My son was born, and things were looking better. Yes, a second child added some stress (and some “stress”) but things were manageable. We agreed that two children was enough, and we hoped a vasectomy would discourage mother nature from interfering with our decision-making process again. My new role as a slightly less unselfish father of two in regular therapy became the new norm.

Unfortunately, with routine comes complacency. A second child kept me busier than ever, and my focus on myself drifted. Therapy became routine, and putting my happy face on became easier. The system caught up with me, and my prescription was not renewed. The insurance jungle was more than I could face, so I just stopped taking my medication.

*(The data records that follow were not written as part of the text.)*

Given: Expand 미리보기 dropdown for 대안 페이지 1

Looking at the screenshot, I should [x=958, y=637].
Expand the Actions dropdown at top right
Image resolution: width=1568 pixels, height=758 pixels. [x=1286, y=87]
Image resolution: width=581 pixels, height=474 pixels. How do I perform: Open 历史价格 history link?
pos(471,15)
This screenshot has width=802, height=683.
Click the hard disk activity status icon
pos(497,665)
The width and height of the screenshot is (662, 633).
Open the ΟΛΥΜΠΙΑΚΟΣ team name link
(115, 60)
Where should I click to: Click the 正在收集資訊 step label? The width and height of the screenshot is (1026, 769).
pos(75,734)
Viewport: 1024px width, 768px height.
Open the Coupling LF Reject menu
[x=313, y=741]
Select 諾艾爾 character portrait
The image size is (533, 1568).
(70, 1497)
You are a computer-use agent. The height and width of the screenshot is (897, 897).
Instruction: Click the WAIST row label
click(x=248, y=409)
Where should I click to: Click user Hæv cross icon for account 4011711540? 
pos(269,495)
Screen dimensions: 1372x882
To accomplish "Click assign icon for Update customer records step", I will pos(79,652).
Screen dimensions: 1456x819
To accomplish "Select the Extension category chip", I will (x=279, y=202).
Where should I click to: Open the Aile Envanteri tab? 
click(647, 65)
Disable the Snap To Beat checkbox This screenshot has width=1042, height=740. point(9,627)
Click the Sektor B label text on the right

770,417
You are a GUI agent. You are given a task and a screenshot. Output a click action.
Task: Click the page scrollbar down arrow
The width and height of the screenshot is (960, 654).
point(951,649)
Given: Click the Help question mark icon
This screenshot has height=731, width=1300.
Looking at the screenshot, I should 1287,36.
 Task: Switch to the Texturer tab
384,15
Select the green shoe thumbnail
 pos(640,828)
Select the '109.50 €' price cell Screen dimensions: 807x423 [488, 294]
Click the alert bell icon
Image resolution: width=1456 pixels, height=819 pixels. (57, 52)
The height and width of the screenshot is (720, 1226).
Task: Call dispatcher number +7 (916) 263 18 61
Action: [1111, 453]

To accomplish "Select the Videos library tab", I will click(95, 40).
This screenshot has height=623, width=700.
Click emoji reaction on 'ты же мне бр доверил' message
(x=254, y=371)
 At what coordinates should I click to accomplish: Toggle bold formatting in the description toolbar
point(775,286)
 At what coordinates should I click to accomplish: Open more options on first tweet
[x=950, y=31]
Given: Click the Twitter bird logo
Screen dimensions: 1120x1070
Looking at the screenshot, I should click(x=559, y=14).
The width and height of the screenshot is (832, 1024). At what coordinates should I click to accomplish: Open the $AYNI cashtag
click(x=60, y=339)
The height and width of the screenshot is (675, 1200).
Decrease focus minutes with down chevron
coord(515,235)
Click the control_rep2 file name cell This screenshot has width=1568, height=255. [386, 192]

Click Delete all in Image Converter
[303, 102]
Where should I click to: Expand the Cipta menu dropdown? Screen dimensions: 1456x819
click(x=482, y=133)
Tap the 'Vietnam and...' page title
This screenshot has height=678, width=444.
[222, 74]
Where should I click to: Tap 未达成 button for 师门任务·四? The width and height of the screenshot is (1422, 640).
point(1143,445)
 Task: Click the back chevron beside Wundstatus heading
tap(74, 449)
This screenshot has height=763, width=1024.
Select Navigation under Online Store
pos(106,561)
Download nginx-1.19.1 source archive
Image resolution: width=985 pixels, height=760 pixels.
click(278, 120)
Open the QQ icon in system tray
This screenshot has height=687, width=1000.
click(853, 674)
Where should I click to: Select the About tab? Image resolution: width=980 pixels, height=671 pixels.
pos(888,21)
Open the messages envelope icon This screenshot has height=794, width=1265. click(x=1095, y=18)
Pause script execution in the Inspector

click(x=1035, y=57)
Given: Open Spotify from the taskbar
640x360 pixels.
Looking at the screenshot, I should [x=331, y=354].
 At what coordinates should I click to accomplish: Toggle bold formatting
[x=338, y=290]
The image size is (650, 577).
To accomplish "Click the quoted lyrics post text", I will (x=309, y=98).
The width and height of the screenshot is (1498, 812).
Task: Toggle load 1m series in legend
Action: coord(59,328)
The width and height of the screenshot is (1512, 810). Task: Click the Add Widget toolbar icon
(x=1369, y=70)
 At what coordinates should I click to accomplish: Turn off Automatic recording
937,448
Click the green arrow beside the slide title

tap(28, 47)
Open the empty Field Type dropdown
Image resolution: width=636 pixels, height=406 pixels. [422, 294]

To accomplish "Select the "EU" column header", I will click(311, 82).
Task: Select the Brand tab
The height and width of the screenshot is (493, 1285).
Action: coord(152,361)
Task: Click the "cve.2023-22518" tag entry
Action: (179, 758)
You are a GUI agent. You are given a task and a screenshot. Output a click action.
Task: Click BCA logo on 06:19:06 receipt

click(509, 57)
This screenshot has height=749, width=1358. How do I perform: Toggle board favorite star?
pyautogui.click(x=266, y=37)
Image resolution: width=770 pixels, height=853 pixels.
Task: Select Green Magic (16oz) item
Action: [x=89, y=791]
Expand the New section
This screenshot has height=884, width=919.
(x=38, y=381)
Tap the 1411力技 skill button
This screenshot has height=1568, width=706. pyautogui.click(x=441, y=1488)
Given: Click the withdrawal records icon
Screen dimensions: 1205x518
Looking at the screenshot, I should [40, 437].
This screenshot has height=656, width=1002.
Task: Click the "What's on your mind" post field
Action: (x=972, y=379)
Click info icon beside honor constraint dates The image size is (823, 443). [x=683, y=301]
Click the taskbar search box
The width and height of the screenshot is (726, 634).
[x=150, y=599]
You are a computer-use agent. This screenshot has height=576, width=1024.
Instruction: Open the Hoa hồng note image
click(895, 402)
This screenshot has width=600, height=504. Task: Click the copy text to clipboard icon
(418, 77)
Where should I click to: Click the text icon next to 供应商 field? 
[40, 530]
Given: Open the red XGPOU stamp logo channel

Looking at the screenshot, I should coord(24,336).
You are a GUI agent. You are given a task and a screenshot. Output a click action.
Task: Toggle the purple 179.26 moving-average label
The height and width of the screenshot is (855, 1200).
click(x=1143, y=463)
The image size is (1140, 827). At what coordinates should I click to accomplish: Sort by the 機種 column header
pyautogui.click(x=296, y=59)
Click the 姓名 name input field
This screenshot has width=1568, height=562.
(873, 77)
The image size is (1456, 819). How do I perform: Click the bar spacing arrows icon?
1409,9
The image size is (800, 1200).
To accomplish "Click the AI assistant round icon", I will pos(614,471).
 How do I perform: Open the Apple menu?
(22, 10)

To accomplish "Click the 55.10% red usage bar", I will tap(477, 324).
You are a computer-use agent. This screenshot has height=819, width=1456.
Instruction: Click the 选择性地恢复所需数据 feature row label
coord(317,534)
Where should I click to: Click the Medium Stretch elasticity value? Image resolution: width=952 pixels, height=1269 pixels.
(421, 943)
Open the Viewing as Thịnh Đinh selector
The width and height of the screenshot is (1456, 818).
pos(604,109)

This more or less brings us up to now.

Things are slipping for me. My temper is getting shorter and my opinion of myself getting lower. My job prospects are lousy, and my life is losing direction. For now, being a father is my primary role, but my kids will be spending more and more time at school over the next couple of years. The new year is upon us, and that seems like a good time for change.

Next week, I’m seeing a new psychiatrist. I think I need to be on medication again, and I probably could use a more aggressive approach to therapy. I’m trying desperately to regain control over myself and my life. I don’t like the person I’m becoming, and I want to do better for my kids, my wife, and myself.

This is why I chose to start writing about my experiences. This is my opportunity to focus on myself while sharing with others. I can’t be the only one dealing with these things.